= ABOUT THIS TASK =
Using the line with "Where should I click to: Select" as your starting point, transcribe it and each line beneath it word for word until the records run out, without pictures.

---------- RECORDS FOR PROCESSING

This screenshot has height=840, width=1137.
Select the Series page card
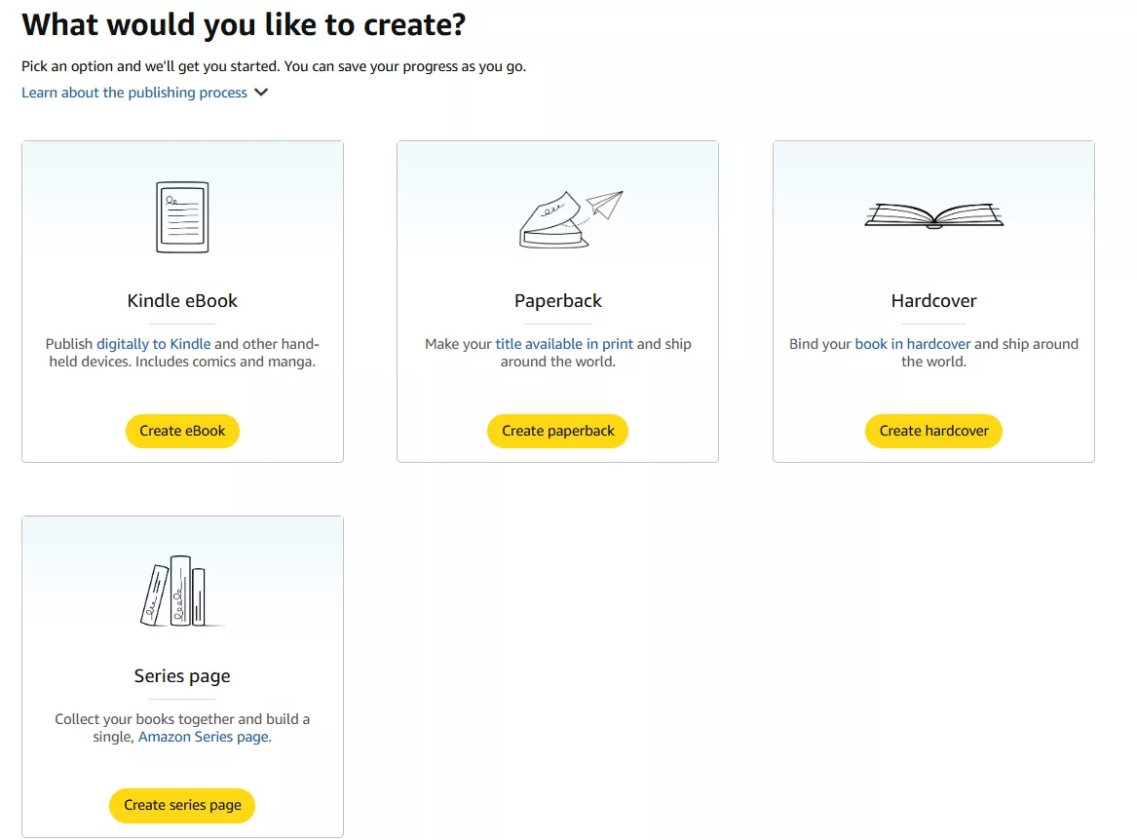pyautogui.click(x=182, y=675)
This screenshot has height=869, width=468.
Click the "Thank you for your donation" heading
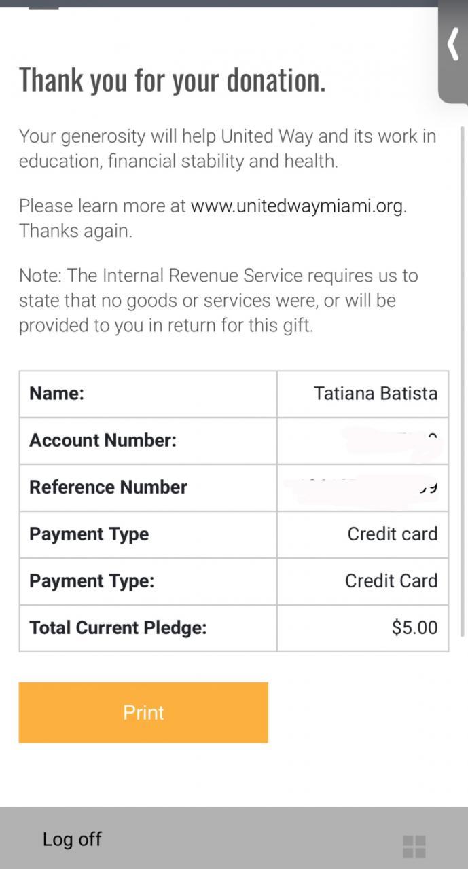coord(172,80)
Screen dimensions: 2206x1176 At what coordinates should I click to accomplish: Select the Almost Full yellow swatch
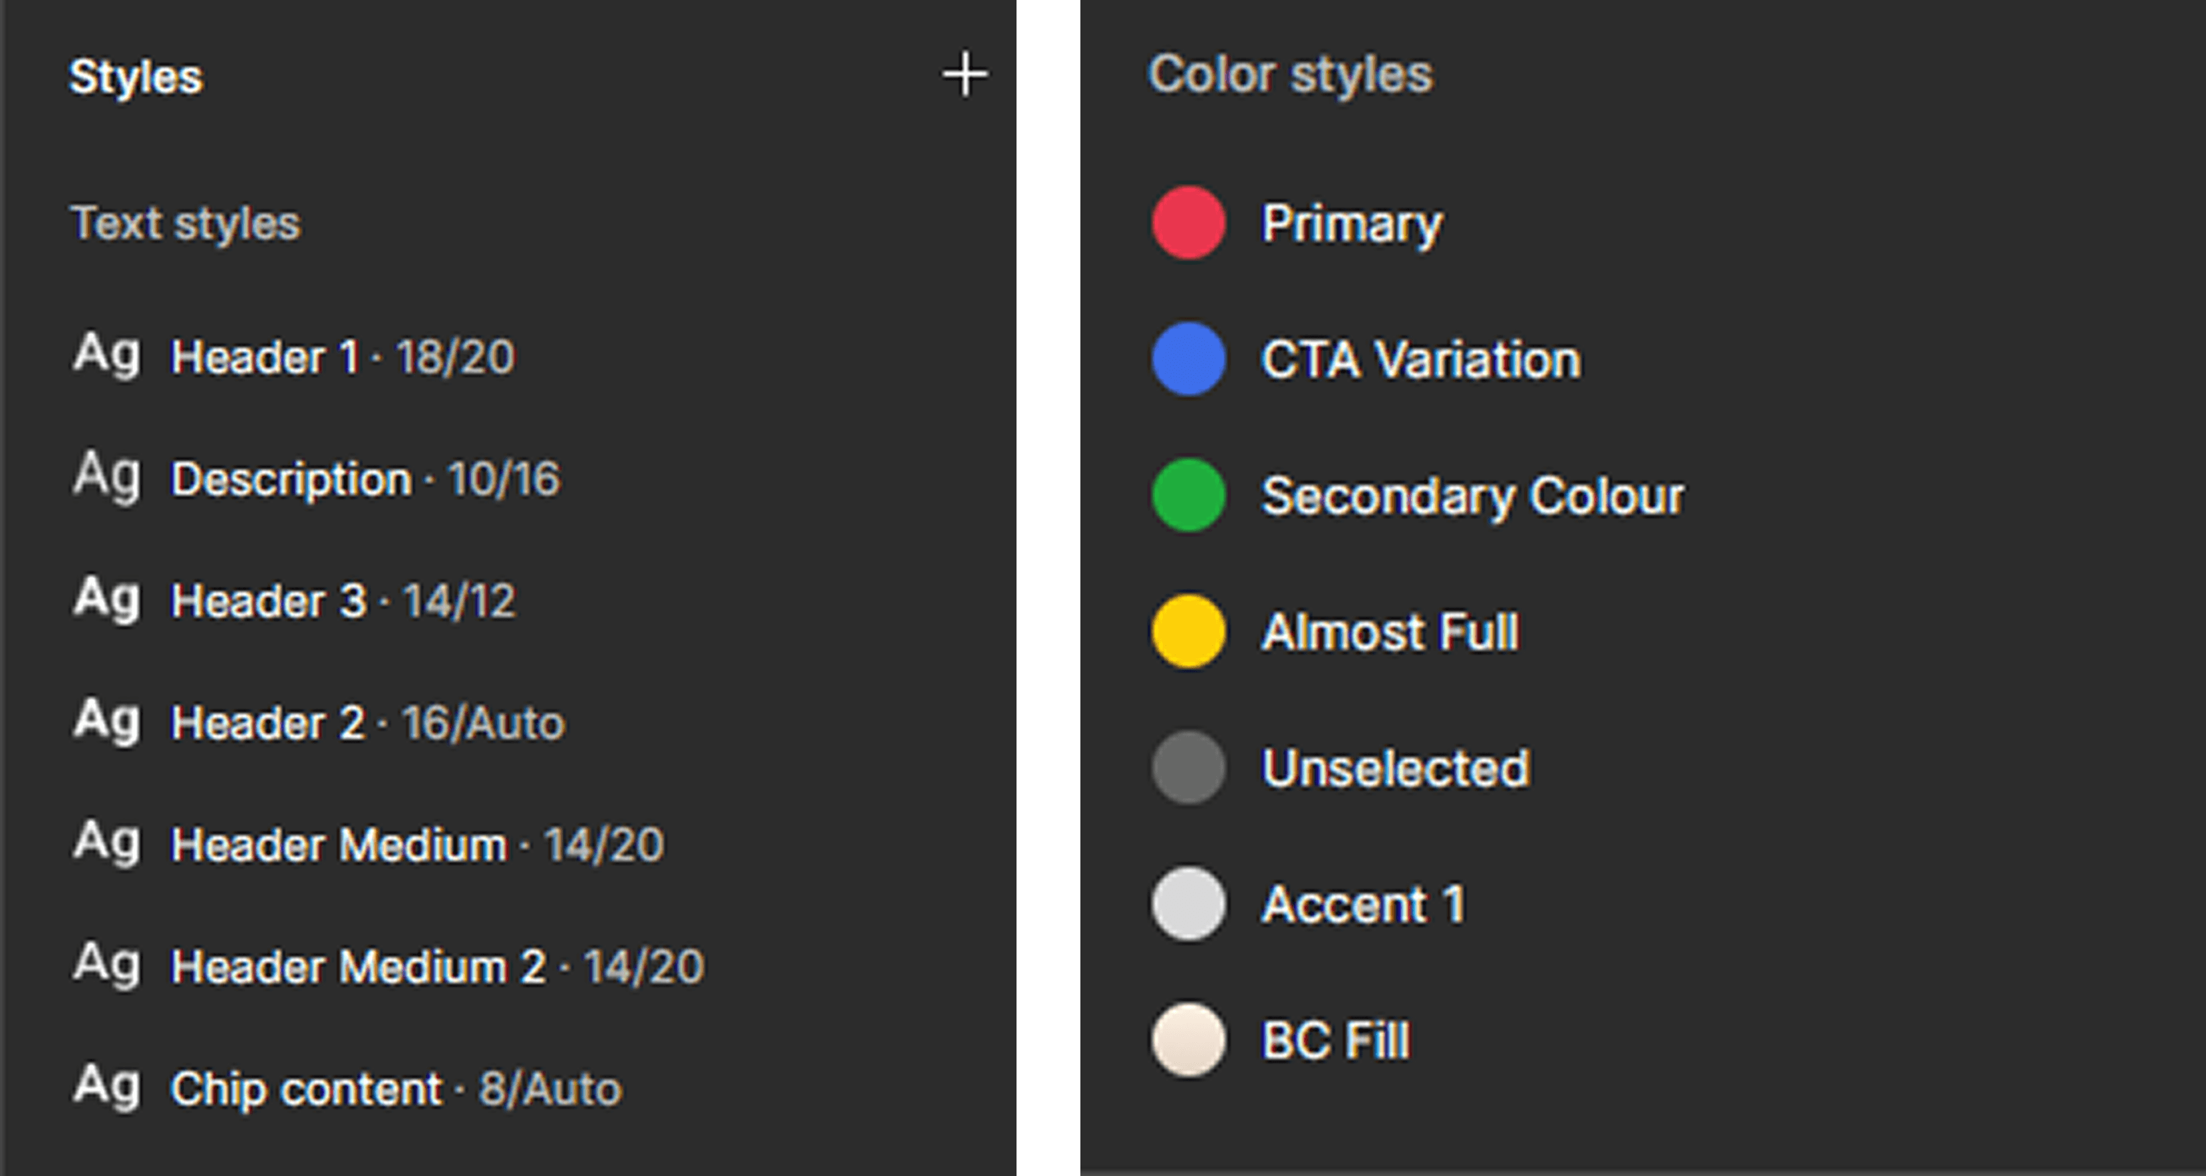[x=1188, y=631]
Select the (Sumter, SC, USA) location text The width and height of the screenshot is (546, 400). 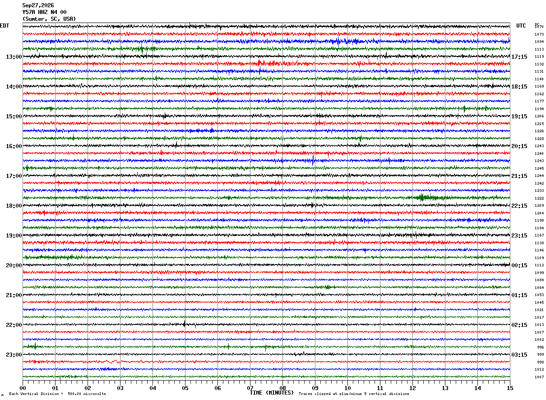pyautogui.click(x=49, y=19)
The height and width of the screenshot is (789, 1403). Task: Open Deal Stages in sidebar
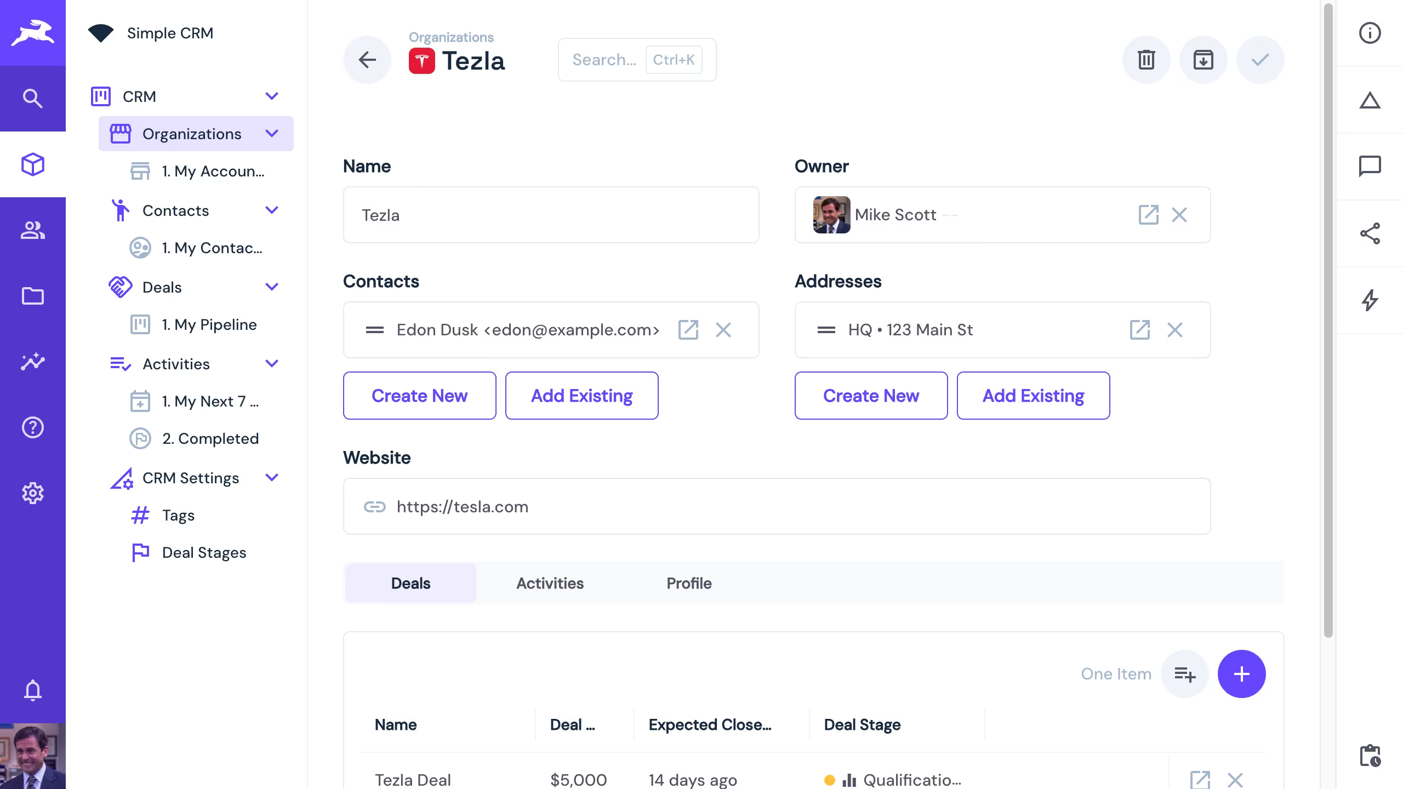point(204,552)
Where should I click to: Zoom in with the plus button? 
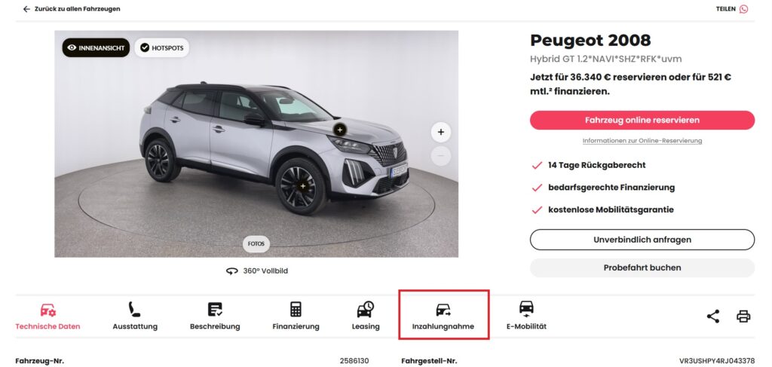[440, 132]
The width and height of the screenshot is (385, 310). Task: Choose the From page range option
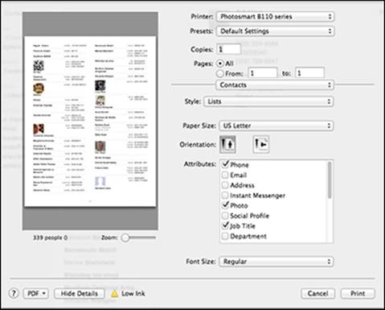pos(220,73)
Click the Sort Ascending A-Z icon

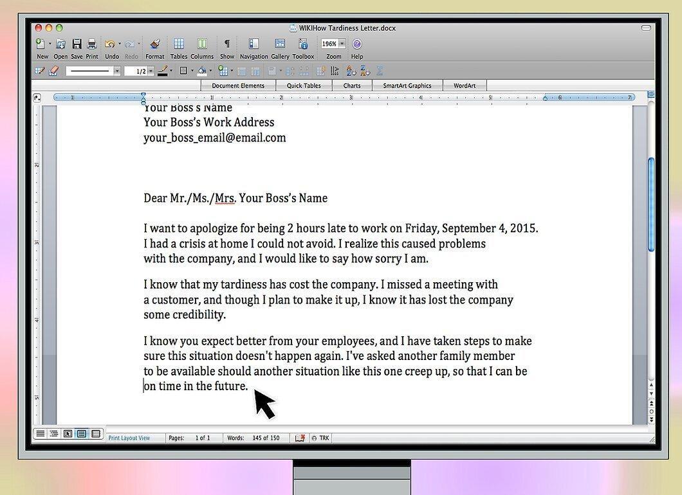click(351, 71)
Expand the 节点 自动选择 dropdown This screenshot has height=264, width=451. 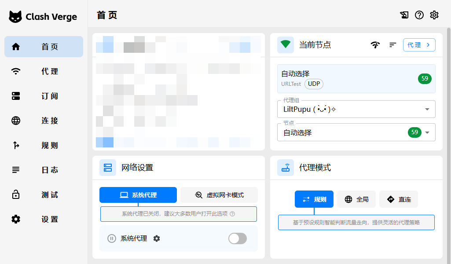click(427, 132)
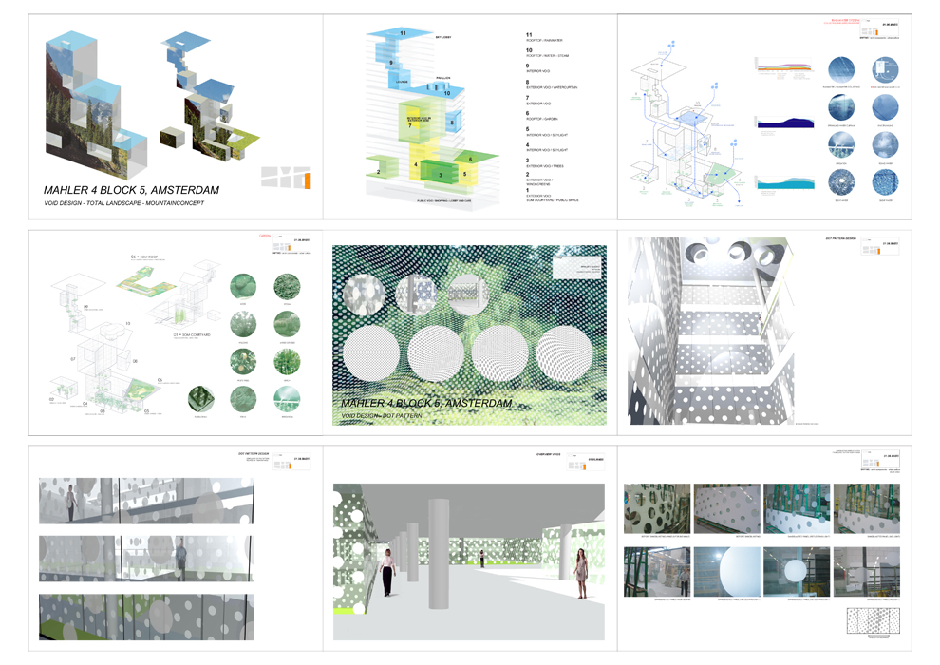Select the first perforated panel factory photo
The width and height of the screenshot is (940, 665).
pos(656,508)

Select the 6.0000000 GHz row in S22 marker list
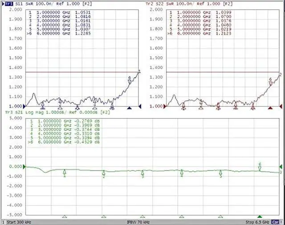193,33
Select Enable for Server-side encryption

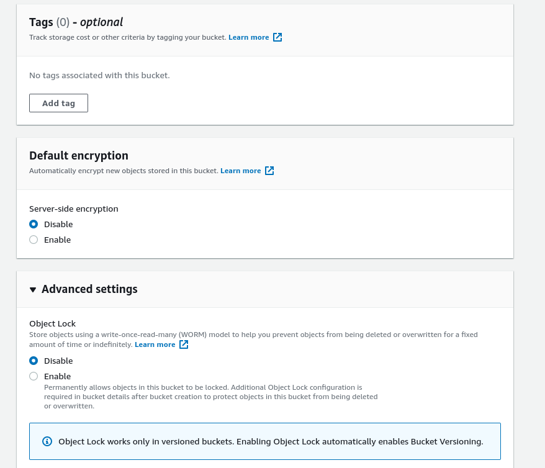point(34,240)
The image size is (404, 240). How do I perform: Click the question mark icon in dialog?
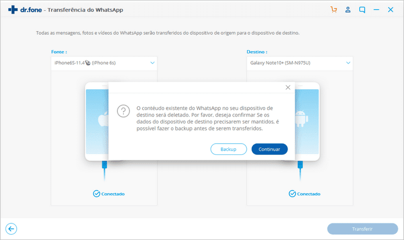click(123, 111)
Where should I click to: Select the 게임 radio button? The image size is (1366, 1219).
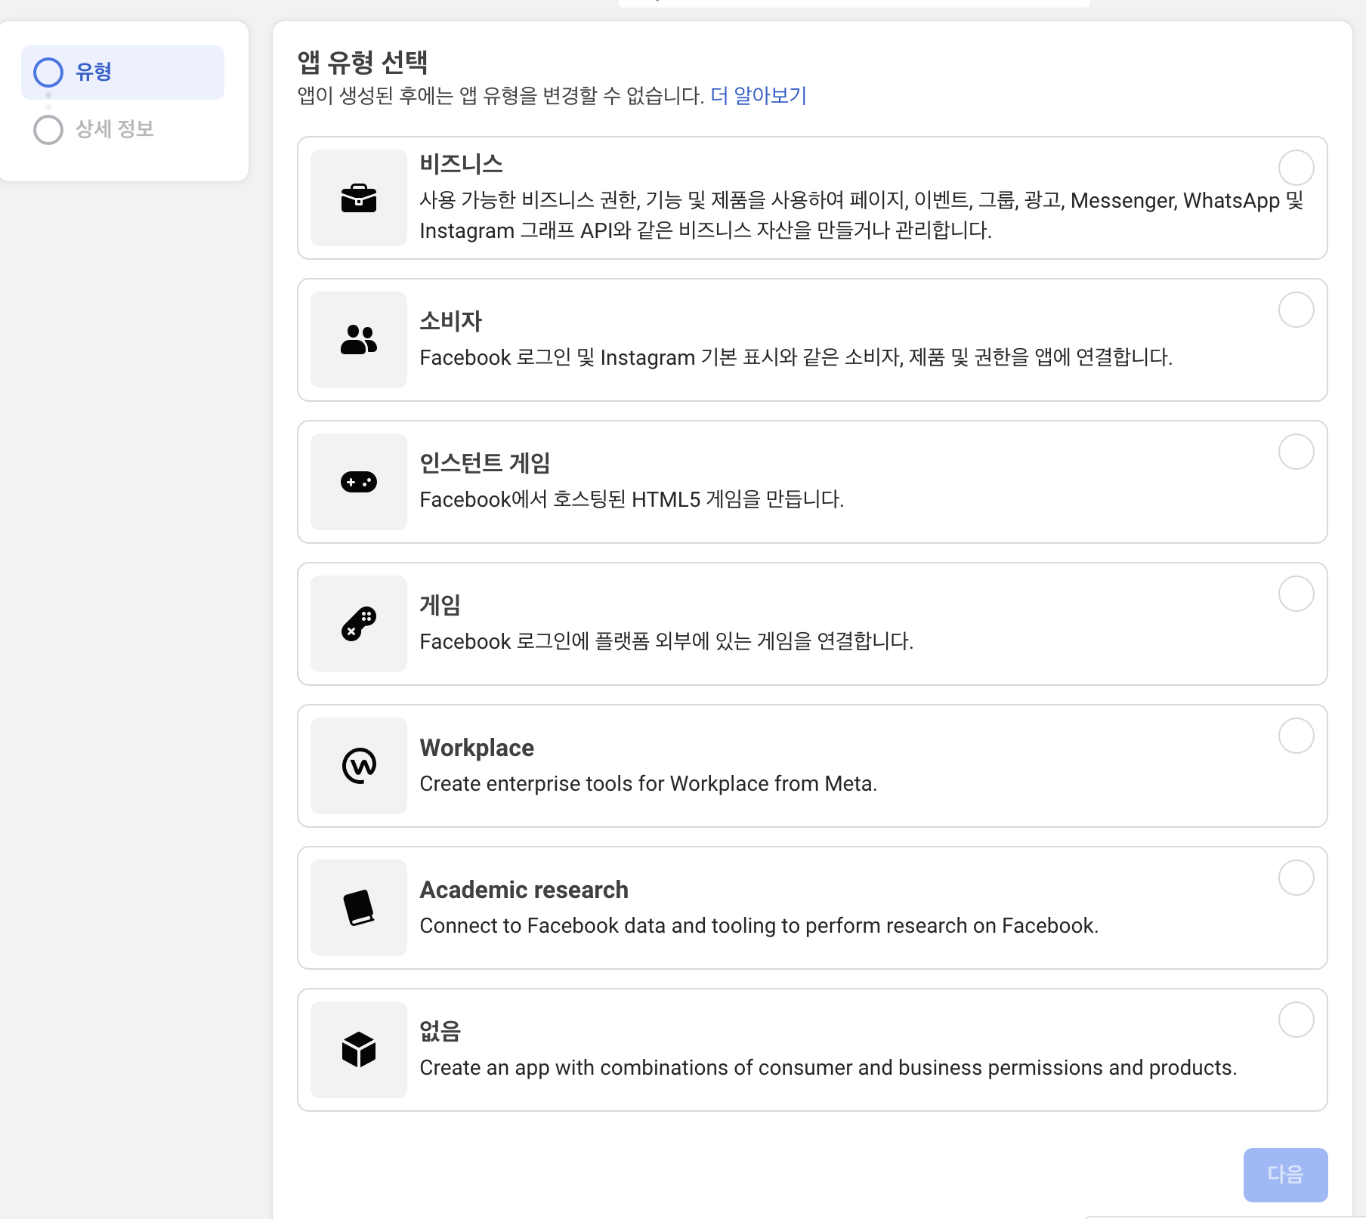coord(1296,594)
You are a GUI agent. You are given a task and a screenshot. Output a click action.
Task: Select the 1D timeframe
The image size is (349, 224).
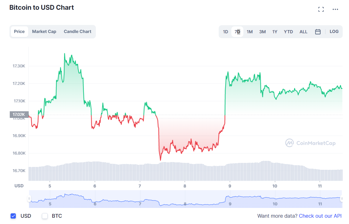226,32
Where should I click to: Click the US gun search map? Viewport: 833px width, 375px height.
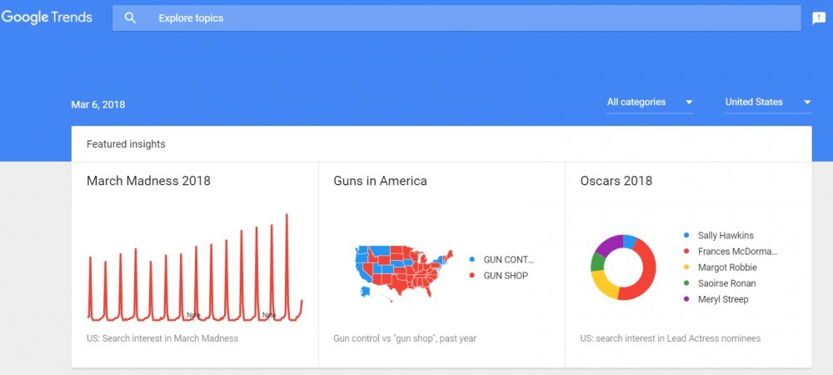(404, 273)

--------------------

= RESPONSE TO THE EXERCISE =
Where should I click to: Select the 게임 radio button? The image size is (1366, 1219).
coord(1296,594)
You are a GUI agent. You are given a task and a screenshot. Output a click action.
Task: Select the 1D timeframe
The image size is (349, 224).
226,32
Where should I click to: Click the US gun search map? Viewport: 833px width, 375px height.
(404, 273)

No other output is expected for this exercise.